Enfrentado a un pueblo económicamente paralizado, no hay lugar para el turismo o la búsqueda del detalle pintoresco. Sólo en las fiestas populares, como en las festividades de San Roque, en la ciudad de Betanzos, o en sus diálogos con las campesinas gallegas, Arlt recupera su entusiasmo descriptivo. Se entremezcla con la gente, comparte sus actividades, escucha sus historias y recupera anécdotas que le permiten entrever el panorama de lo que está sucediendo en esta España inmediatamente anterior a la guerra civil. Porque si en Galicia su clave interpretativa es económica, en Asturias, Arlt será el observador y el testigo de la tragedia política.




Las huellas del Octubre rojo

Asturias. Octubre rojo. La cuestión política se impone aun cuando el mismo Arlt sostiene, una y otra vez, que en tanto periodista extranjero, se siente incapacitado de comentar la temperatura política española: imposible no hablar de la revolución de octubre de 1934, cuando los mineros resistieron, durante nueve días, la dura represión de las tropas del gobierno; imposible no dar cuenta de una ciudad transformada en un cuartel, en un parque patrullado día y noche por piquetes de guardias de asalto y en una escenografía caótica de edificios arruinados. Arlt llega a Oviedo ocho meses después de la insurrección armada de los mineros asturianos que, en sólo dos semanas, abolió la autoridad política del Estado y la autoridad económica y social de la burguesía (Shubert 1986). Si en sus comienzos, la insurrección había sido presidida por dirigentes socialistas en contra del nombramiento de tres ministros de la CEDA (Confederación de Derechas Autónomas), en los distritos mineros de Asturias se unieron anarco-sindicalistas, socialistas y comunistas en una alianza obrera que sobrepasó los objetivos del levantamiento. Durante esas dos semanas, desapareció en Asturias la autoridad central, que fue reemplazada por comités revolucionarios locales que controlaron la organización militar y social de la ciudad: el abastecimiento de alimentos, la propaganda, el orden público y la justicia. Frente a la revolución, el gobierno central intervino con una dura represión por parte de las tropas nacionales y la Legión Extranjera procedente del protectorado marroquí español (Carr 1986).

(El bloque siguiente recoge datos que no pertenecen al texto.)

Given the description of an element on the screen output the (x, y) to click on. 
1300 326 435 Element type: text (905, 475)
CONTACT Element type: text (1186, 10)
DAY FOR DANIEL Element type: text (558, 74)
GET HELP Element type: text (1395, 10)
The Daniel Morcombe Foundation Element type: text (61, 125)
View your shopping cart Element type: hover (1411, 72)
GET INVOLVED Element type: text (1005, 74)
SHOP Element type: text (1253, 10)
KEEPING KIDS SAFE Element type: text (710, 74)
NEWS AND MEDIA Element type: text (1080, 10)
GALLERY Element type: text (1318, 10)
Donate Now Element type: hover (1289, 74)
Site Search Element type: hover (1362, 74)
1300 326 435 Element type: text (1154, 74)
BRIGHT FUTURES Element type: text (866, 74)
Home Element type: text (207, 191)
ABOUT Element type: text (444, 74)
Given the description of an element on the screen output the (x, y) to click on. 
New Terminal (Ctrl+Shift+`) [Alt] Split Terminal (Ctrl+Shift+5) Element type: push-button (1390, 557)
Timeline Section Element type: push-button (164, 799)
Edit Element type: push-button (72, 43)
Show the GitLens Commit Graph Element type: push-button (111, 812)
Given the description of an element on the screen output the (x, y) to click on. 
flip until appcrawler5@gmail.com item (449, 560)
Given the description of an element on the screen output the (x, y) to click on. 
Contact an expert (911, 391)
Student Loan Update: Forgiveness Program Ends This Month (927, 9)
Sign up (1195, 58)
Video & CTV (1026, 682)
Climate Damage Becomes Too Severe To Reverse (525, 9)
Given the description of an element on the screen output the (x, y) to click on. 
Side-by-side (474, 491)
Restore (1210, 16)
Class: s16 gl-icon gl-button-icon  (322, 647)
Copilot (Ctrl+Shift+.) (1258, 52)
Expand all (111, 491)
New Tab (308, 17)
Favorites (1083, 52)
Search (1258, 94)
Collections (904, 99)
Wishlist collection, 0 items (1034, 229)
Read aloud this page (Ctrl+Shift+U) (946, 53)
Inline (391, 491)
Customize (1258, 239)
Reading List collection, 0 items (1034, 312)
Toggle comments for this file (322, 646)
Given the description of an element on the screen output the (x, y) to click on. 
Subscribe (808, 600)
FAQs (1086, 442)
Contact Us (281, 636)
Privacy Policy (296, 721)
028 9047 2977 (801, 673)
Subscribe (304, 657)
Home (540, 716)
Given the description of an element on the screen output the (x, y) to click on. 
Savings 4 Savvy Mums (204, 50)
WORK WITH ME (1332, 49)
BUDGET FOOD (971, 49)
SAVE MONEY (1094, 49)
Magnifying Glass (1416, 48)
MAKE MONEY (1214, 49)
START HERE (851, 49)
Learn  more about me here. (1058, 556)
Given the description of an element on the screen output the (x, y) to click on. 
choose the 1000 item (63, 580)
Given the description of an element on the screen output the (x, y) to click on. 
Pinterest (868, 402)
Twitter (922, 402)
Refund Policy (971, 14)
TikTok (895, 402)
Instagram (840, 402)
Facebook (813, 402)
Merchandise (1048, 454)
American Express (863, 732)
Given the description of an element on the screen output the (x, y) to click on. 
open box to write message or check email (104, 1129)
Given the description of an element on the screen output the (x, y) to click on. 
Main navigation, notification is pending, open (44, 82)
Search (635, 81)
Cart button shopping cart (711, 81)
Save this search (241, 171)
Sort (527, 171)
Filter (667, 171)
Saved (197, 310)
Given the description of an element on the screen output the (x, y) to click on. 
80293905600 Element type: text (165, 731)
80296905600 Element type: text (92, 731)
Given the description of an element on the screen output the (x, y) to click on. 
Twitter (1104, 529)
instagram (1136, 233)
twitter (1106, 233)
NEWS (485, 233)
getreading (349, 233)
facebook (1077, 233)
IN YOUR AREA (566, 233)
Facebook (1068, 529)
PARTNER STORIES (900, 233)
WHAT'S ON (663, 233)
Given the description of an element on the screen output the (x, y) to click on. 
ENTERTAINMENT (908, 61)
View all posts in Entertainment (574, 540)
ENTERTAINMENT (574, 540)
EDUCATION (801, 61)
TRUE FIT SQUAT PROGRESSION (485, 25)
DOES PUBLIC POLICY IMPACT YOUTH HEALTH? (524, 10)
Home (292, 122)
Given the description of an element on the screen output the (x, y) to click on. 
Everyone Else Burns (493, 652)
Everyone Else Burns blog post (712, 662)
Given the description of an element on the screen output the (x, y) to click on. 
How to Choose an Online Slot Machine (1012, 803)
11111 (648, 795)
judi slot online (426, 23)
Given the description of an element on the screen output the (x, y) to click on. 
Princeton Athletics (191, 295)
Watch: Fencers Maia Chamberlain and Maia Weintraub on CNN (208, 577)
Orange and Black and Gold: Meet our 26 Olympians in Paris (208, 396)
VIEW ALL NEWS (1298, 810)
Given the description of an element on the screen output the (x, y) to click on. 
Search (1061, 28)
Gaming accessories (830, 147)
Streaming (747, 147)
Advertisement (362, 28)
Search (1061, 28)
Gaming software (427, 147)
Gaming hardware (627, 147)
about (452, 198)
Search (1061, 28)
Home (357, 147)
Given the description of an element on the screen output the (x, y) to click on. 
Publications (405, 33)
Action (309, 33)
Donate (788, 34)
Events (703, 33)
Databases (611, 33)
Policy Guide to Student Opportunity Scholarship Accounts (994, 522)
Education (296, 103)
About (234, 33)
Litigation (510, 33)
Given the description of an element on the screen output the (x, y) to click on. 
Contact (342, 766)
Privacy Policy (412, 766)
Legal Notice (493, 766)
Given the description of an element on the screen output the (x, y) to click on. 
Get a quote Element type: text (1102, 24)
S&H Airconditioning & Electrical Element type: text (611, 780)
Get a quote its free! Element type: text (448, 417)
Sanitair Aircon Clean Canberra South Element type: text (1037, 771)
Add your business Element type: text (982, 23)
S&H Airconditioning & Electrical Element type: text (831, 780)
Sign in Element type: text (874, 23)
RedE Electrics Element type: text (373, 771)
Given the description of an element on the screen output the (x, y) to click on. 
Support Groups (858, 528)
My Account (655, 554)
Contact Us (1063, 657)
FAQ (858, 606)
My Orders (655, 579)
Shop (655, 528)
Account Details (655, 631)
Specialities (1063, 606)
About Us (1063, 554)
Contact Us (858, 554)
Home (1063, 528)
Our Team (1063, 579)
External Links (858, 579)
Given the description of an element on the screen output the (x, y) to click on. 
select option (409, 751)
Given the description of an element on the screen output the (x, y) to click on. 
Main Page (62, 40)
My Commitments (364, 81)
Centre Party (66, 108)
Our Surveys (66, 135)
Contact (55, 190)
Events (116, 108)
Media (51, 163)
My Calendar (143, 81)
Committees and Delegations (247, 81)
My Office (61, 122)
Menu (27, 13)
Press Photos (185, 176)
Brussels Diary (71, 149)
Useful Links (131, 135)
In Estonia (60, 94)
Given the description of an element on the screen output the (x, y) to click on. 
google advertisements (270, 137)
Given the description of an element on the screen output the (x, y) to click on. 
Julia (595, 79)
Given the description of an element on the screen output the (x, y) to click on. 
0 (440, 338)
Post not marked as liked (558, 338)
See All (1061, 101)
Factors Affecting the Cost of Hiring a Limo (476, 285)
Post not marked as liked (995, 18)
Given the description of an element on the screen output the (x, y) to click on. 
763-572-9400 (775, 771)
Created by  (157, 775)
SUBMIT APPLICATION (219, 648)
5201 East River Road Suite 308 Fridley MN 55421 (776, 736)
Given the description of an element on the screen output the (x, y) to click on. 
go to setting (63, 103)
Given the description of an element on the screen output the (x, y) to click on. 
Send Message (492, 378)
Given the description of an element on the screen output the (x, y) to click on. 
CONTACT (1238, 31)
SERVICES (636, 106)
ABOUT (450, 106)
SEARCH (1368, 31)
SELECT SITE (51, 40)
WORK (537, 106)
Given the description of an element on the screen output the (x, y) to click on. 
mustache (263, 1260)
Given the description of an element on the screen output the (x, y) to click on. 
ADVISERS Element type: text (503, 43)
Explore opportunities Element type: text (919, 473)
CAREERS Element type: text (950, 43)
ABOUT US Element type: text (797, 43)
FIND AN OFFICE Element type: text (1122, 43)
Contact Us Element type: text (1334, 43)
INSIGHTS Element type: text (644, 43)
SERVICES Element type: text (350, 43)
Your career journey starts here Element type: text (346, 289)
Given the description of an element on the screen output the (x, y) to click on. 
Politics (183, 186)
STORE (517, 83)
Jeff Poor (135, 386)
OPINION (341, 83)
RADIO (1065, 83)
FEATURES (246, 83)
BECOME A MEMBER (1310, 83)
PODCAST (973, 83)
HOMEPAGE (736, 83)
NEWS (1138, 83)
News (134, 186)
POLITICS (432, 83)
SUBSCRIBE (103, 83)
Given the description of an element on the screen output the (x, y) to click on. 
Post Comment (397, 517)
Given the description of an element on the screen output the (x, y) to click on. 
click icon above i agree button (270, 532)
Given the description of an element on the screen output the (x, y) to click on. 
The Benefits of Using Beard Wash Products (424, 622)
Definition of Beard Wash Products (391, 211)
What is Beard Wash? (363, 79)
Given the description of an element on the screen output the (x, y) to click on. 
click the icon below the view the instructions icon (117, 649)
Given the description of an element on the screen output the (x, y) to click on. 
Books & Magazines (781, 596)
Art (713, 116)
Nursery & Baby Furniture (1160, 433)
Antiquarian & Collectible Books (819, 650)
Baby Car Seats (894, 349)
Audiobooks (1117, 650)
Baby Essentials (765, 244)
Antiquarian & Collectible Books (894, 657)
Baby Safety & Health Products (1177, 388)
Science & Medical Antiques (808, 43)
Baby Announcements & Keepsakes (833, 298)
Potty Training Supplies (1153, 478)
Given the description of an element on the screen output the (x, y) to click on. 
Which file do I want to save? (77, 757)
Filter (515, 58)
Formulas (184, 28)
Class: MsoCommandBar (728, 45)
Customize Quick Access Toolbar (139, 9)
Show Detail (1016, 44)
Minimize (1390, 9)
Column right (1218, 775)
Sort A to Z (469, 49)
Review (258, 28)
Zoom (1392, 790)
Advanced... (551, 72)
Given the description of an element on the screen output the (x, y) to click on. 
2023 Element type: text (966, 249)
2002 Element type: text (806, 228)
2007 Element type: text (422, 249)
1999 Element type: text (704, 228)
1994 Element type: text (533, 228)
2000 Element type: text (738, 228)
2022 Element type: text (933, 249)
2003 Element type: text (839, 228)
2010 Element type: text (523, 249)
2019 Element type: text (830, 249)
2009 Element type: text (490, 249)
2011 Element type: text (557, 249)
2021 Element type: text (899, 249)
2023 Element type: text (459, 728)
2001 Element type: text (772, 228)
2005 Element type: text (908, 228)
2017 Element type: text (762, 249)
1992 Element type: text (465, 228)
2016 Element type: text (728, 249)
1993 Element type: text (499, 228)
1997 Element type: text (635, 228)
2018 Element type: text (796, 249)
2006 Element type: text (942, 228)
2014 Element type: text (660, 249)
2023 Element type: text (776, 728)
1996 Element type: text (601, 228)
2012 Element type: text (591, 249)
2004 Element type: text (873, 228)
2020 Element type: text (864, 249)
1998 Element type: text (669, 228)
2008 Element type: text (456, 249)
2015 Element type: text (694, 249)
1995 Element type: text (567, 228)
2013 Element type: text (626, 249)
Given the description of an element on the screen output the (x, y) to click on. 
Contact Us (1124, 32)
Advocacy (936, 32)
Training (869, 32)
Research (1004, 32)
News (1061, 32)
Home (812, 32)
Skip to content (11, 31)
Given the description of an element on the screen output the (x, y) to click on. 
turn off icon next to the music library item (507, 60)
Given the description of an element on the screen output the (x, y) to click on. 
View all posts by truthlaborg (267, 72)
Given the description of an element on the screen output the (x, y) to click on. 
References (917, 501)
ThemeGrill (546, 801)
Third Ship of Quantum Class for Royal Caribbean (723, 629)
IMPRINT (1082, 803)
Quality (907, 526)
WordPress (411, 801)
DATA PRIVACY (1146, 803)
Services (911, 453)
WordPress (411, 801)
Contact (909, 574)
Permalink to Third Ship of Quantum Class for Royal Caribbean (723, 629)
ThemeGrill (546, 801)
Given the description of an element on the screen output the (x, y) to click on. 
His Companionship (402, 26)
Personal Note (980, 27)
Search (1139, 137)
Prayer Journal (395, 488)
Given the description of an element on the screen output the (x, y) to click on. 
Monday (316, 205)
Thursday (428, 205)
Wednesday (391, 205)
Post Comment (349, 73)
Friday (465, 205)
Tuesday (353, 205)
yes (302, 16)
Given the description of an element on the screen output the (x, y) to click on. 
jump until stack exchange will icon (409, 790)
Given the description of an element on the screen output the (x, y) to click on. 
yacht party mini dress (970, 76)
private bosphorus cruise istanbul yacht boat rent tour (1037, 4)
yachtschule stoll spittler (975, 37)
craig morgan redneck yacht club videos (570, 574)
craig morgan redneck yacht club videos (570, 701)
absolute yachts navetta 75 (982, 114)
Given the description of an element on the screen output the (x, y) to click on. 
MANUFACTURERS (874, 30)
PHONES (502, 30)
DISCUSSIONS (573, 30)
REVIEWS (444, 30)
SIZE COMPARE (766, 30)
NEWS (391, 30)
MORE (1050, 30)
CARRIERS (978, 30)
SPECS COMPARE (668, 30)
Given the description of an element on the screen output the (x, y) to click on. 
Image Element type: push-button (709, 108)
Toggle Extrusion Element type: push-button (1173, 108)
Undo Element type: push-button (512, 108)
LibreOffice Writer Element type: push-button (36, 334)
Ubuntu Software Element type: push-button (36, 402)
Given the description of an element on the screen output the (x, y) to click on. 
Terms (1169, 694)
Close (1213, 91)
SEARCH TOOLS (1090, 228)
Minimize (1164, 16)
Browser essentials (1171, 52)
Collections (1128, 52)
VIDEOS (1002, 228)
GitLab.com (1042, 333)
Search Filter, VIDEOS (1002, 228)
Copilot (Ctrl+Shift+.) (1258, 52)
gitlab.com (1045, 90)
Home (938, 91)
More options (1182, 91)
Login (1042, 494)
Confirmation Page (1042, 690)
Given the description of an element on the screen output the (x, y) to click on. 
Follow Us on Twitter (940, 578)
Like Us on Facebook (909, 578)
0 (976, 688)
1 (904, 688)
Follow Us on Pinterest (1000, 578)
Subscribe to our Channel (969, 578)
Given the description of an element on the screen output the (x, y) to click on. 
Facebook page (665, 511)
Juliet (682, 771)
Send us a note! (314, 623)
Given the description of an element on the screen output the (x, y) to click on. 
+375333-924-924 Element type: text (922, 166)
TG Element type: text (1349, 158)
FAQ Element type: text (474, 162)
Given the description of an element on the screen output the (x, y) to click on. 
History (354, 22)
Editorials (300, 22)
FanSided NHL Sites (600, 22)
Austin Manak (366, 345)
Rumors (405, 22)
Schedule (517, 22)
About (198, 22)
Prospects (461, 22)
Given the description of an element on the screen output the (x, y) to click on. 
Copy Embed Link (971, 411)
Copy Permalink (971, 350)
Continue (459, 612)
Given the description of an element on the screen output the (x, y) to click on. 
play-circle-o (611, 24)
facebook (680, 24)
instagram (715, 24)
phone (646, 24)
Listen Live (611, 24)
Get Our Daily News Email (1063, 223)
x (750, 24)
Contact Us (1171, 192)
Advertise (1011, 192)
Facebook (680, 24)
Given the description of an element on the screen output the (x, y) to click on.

A diferencia del tranquilo deambular en el cual Arlt suele abandonarse al llegar a una nueva ciudad, en Oviedo tiene un plan preciso: interrogar a dependientes de comercio, acomodadoras de cine, pequeños comerciantes, artesanos y porteros para reconstruir y entender el Octubre rojo de 1934; para explicarse y entender la resistencia y el arrojo de ese pueblo y descifrar los motivos de la revolución. Sin embargo, sus intentos se frustran: la desconfianza sorda que retrae a la gente de las confidencias complican su labor de periodista pues «se desconfía de los preguntones. En cada desconocido se sospecha un espía policial o un agitador comunista. Demás está pretender informarse minuciosamente de los episodios de la revolución. He visitado la cuenca minera, nadie ha visto ni sabe nada. Si los cuarteles de la guardiacivil, volados por los cartuchos de dinamita, no dieran fe de lo ocurrido, sería difícil establecer que por allí pasó la revolución» (Arlt 1999, 145).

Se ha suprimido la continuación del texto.